O autor se refere, como exemplo, a um recurso especial levado a julgamento perante o Superior Tribunal de Justiça, cujo relator fora o Ministro José Delgado. Tendo o Estado de São Paulo sido vencido em ação de desapropriação indireta, fora condenado a indenizar a parte adversa, com que veio a realizar um acordo de parcelamento. Posteriormente, verificando-se que o terreno expropriado pertencia ao próprio Estado e não aos autores, aquele veio a ajuizar ação declaratória de nulidade cumulada com repetição de indébito, tendo o Ministro Delgado votado em favor da procedência, a despeito da coisa julgada. Sua tese foi vencedora por três votos contra dois 35.
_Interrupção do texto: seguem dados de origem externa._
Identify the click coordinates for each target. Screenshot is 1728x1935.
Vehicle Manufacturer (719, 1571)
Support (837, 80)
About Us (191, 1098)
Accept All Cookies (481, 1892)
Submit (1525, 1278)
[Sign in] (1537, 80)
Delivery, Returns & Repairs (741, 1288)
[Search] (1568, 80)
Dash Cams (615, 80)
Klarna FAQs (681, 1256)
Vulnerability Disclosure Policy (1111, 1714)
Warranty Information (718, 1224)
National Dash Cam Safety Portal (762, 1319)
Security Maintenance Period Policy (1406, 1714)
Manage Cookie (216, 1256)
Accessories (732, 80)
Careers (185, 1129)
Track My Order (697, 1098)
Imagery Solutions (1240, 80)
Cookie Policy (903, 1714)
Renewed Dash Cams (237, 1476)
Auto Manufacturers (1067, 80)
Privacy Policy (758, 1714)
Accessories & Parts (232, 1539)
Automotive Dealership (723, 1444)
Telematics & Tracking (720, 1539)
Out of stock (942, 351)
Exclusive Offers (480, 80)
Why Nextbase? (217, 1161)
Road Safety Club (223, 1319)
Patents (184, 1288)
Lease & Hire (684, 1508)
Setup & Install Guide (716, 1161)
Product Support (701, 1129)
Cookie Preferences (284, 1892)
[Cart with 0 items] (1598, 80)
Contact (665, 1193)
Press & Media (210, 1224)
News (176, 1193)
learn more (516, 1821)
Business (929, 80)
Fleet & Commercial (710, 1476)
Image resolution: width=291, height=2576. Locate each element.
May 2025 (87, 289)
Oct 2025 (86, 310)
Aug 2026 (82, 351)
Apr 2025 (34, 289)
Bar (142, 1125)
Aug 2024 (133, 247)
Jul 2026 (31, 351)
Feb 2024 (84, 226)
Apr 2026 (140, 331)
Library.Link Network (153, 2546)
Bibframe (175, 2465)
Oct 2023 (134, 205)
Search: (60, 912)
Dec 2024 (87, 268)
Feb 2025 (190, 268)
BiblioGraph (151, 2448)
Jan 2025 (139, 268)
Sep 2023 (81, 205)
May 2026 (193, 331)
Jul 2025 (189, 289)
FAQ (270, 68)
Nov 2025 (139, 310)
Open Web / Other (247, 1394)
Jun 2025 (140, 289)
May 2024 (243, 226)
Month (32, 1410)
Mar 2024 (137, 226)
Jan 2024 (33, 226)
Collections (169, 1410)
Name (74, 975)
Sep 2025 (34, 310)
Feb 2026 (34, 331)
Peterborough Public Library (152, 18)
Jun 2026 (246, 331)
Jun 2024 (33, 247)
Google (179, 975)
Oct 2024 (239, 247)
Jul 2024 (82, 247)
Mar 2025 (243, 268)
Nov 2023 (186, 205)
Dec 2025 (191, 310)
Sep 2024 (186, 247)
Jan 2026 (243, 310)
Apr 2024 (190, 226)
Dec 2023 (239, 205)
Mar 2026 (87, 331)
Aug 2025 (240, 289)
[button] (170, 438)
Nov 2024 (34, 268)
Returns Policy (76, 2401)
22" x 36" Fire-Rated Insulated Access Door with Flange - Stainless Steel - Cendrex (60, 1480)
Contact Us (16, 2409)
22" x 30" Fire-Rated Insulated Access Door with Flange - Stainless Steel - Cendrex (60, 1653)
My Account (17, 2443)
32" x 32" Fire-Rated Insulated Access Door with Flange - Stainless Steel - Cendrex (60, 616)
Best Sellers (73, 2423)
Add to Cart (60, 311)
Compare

Deste modo, alerta Dinamarco, deve-se promover uma interpretação sistemática dos princípios e garantias constitucionais do processo civil, uma vez que nenhum deles constitui um fim em si mesmo, mas todos servem como meios de proporcionar um sistema processual justo.


5. O valor da justiça revelado pela isonomia

Como já fora dito, o Direito representa a realização de uma tábua de valores, composta pelos valores ordem, segurança, poder, paz, cooperação, solidariedade e justiça, os quais se realizam em todas as manifestações do Direito. Contudo, o valor fundamental do fenômeno jurídico é o valor justiça.

A Constituição Federal de 1988, em seu artigo 5º, inciso XXXV, efetiva a promessa da justiça nas decisões judiciais através da garantia do acesso à justiça, ao dispor: "a lei não excluirá da apreciação do judiciário lesão ou ameaça a direito".

Teori Albino Zavascki 36 explica que proferir decisões justas é efetivar, no plano social, as finalidades básicas do sistema normativo, consagrando os ideais estabelecidos pelo ordenamento jurídico.

Não obstante, declarar o significado da palavra justiça não é tarefa das mais fáceis, tendo se empenhado em explanar a matéria pensadores das mais diversas épocas e origens. É certo, porém, que o conceito justiça formulado por Aristóteles na obra Ética a Nicômaco 37 revela-se, ainda hoje, como uma forma eficiente de descrever o termo.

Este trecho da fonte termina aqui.